§ **WHAT THIS TASK INVOLVES**: Turn the lines of the items, from the line that contains "Where should I click to: Select" through the end of the items inclusive, into a JSON list of strings with one string per line. Omit blank lines and leave the pictures out.

§ **EXERCISE INPUT**:
>> BEGIN
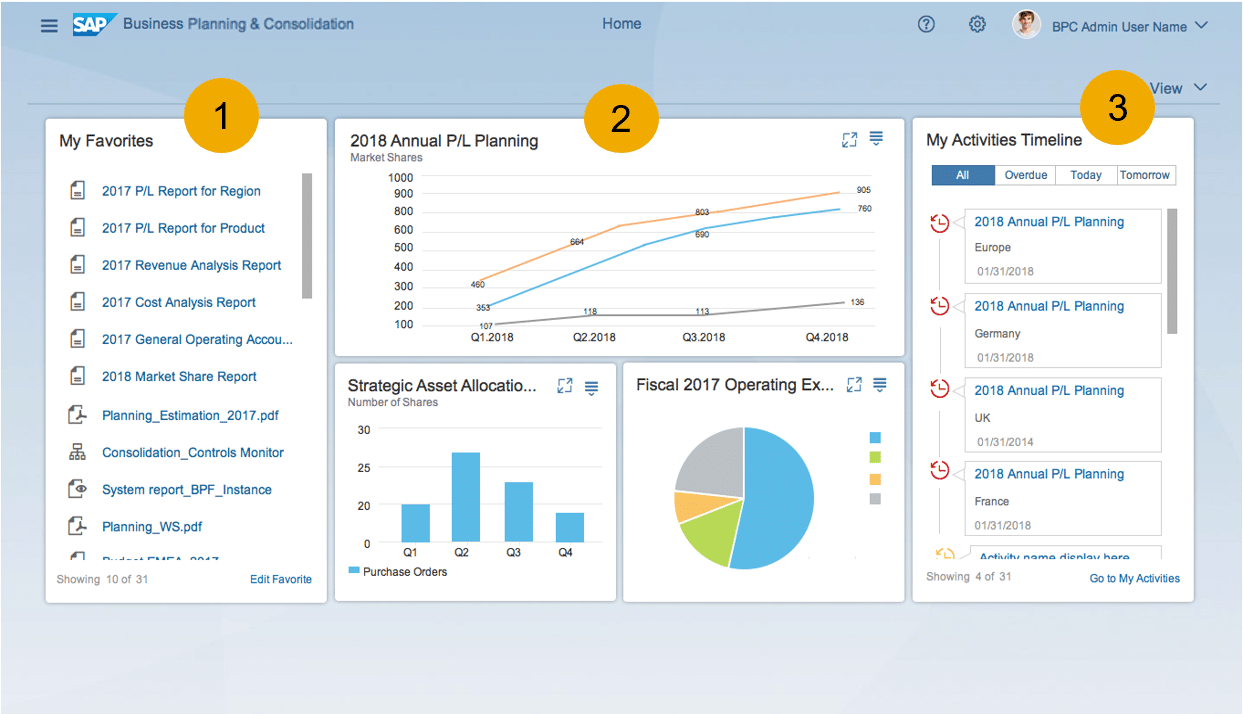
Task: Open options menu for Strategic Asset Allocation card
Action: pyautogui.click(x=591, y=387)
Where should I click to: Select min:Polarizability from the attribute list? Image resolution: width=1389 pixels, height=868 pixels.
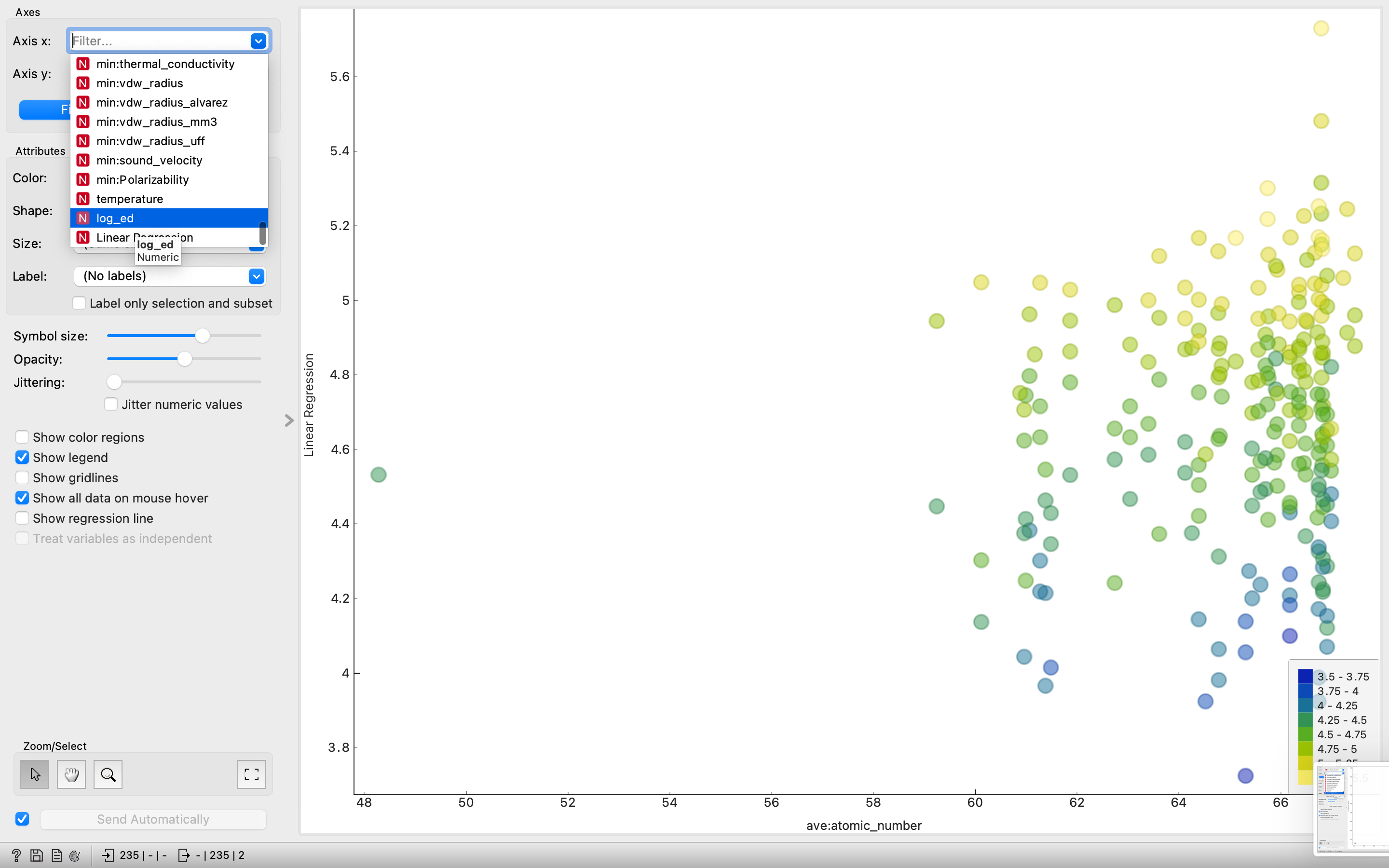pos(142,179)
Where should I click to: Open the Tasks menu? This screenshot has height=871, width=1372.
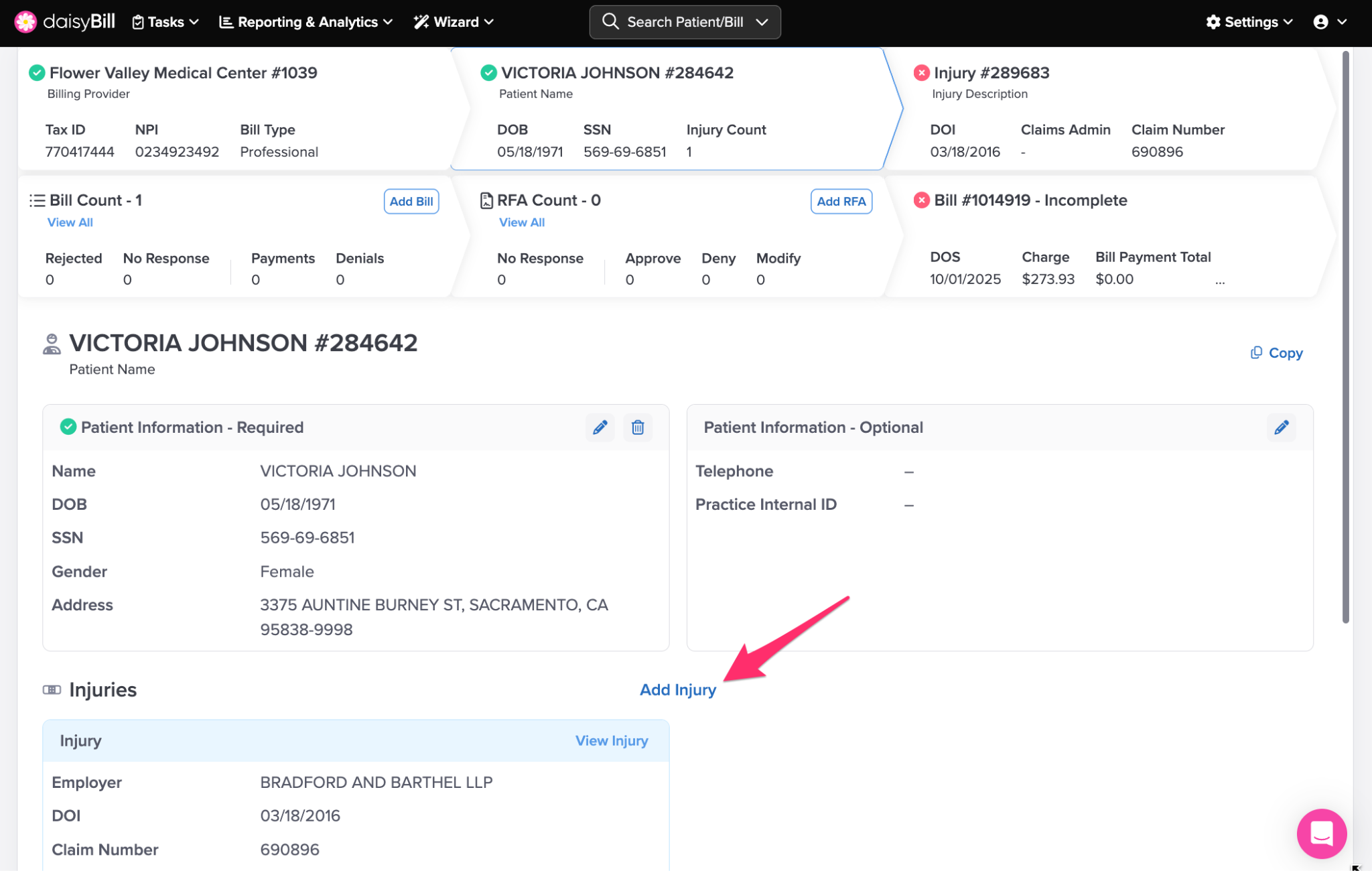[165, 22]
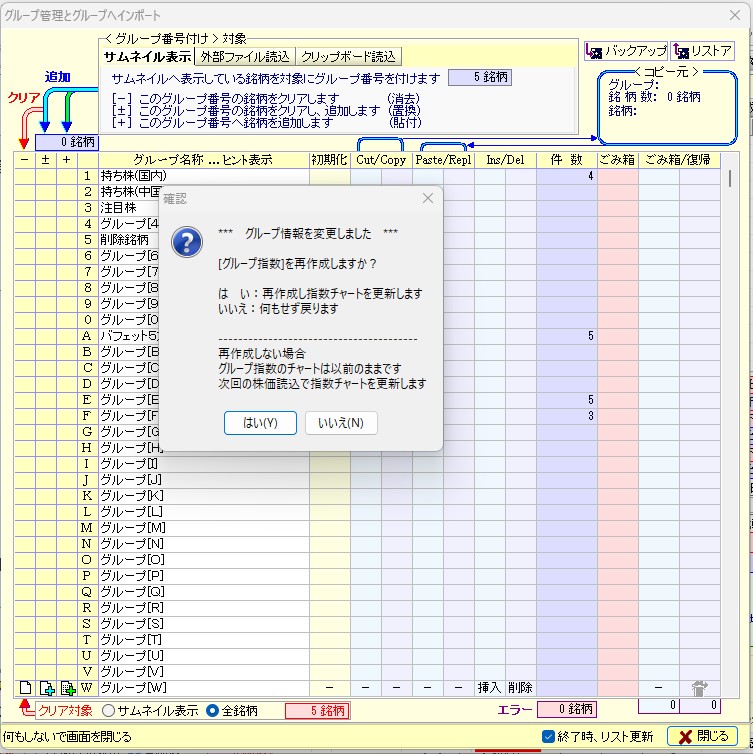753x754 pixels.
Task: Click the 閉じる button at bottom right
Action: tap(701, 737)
>> END
§ **RESPONSE BELOW**:
[
  "Where should I click to: Select min:Polarizability from the attribute list? Image resolution: width=1389 pixels, height=868 pixels.",
  "pos(142,179)",
  "Where should I click to: Open the Tasks menu? This screenshot has height=871, width=1372.",
  "[165, 22]",
  "753x754 pixels.",
  "Task: Click the 閉じる button at bottom right",
  "Action: tap(701, 737)"
]